近代の本質 ---『ヴァーグナーの場合』から

瀬谷こけし
 ニーチェのこの近代の本質の捉え方は重要だ。とりわけわれわれがこの克服のためにどのような方途を取りうるのかを考えるために。無差異的な自然回帰などではないのだ。

> --- しかし、バイロイトの連中のそれのごときそうした虚偽は、今日ではなんら例外ではない。私たちはすべてキリスト教的貴公子という非美学的概念を見抜いている。諸対立のあいだでのこの無邪気さ、虚言のうちでのこの「やましからざる良心」はむしろすぐれて近代的であり、人はほとんどこれで近代性を定義したことになる。近代的人間は、生物学的に、価値の矛盾をあらわしており、彼は二つの椅子の間に坐っていて、一息に然りと否とを言う。まさしく現在において虚偽そのものが、肉となり、天才とすらなったということに、何の不思議があろうか?
 (『ヴァーグナーの場合』「結び」原佑訳、ちくま学芸文庫。下線は引用者)

 ワグナーの《パルジファル》を批判したものだと言えば、この短い引用からでも分からなくはないだろう。この虚偽、建前の上にわれわれは坐らされている。
 また、生(の全体性)は、時代においてその類型性を分析すべきものだ、という方法論もここから見えてくる。生の全体性に感謝しているだけでは哲学にならないのだ。
(これはさらに大衆社会論でもある)

以下、原典。

> --- Aber eine solche Falschheit, wie die der Bayreuther, ist heute keine Ausnahme. Wir kennen alle den unästhetischen Begriff des christlichen Junkers. Diese Unschld zwischen Gegensätzen, dies "gute Gewissen" in der Lüge ist vielmehr modern par excellence, man definirt beinahe damit die Modernität.
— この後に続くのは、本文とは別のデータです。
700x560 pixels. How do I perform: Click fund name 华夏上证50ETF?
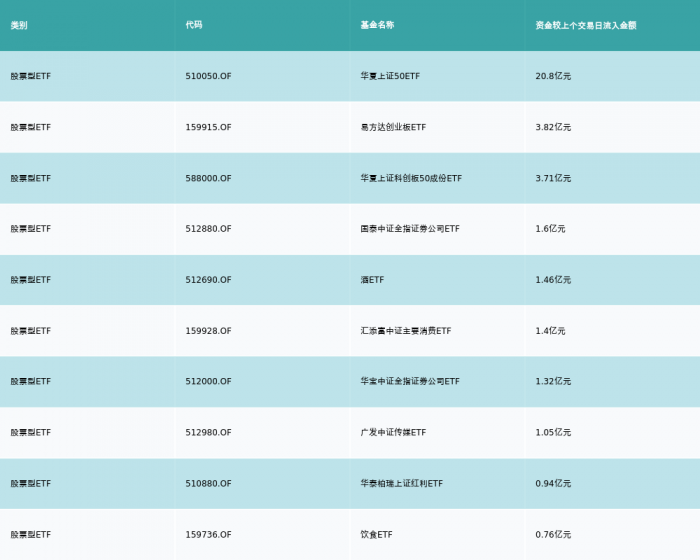(389, 76)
Der moderne Mensch stellt, biologisch, einen Widerspruch der Werthe dar, er sitzt zwischen zwei Stühlen, er sagt in Einem Athem Ja und Nein. Was Wunder, dass, gerade in unsern Zeiten die Falschheit selber Fleisch und sogar Genie wunde?